One is simply that I’ve got older and moved through phases of what’s cool, picking up new things that wouldn’t have been OK in the past and not discarding anything. The other is that the acceptability window these days is gaping. In politics the way the acceptable views move around the spectrum is the theory of Overton Windows that can be pulled left or right. In music terms the windows have been converted into patio doors and then levered off with a spade‚ by the Internet and the speed of culture.
At some point I picked up Fleetwood Mac through the window. The tunes and the emotion beating away the AOR demons. Over their forty year career they’ve picked up three or four times the amount of people that can fill the largest arena in the country.

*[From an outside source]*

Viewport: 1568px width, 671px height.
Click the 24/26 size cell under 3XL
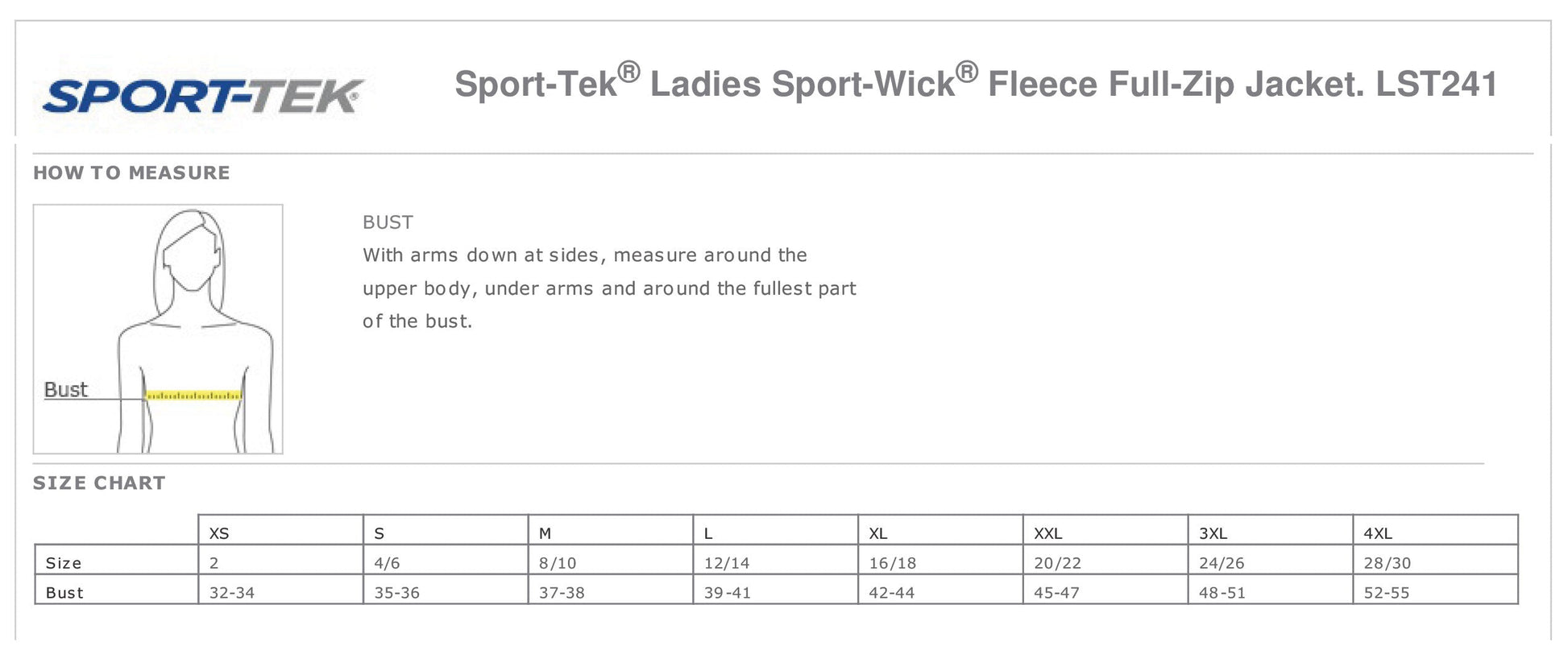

When I first started to listen to Rumours, I‚ in an ingrained patriarchal fashion‚ always assumed that Lindsey Buckingham wrote all the songs. As guitarist and singer it seemed likely, I assumed that he wrote songs about how he’d fallen out of love with a woman and then got her to sing them. ‘The bastard,’ I thought; ‘The bastard who happens to write the most glorious heartbreak songs in the world.’ But I was wrong. Stevie Nicks wrote some of them too: about how she could do without him and she was happy that way‚ and got him to play them and sing them. And Christine McVie wrote some: about how her marriage with bass player John was falling apart and she was enjoying time with the lighting director.
And Mick? Mick drummed. And started a relationship with Stevie, and did his weird eye thing. And dangled disco balls from his crotch. Go check the cover of Rumours now. Pay more attention to Mick Fleetwood’s trouser bridge than you ever have before and you’ll see two shiny Christmas baubles suspended in hope of admiration. The bastard.
Mick gets a pass, he’s the driving force that’s kept the band‚ named for him and John as original guitarist Peter Green didn’t want to be a star‚ going. Peter was afraid to be a guitar hero in the era of “Clapton is God” and left the band high and dry. He held them together during the success, and the drug years.
Lindsey did want to be a guitar hero, and he isn’t. Not that he isn’t a fantastic guitarist, he is. But there’s something in the confessional LA attitude that means he never gets there. It’s in the neediness with which he sneaks into Stevie’s spotlight when she does a very personal acoustic number. He’s still writing and has stuff to share.
I think I now know more about their relationships with each other‚ and all relationships by extension. Mick and John are dad and mum, they’ve not split up and the kids are okay. We can stop hiding on the stairs and listening to the arguments.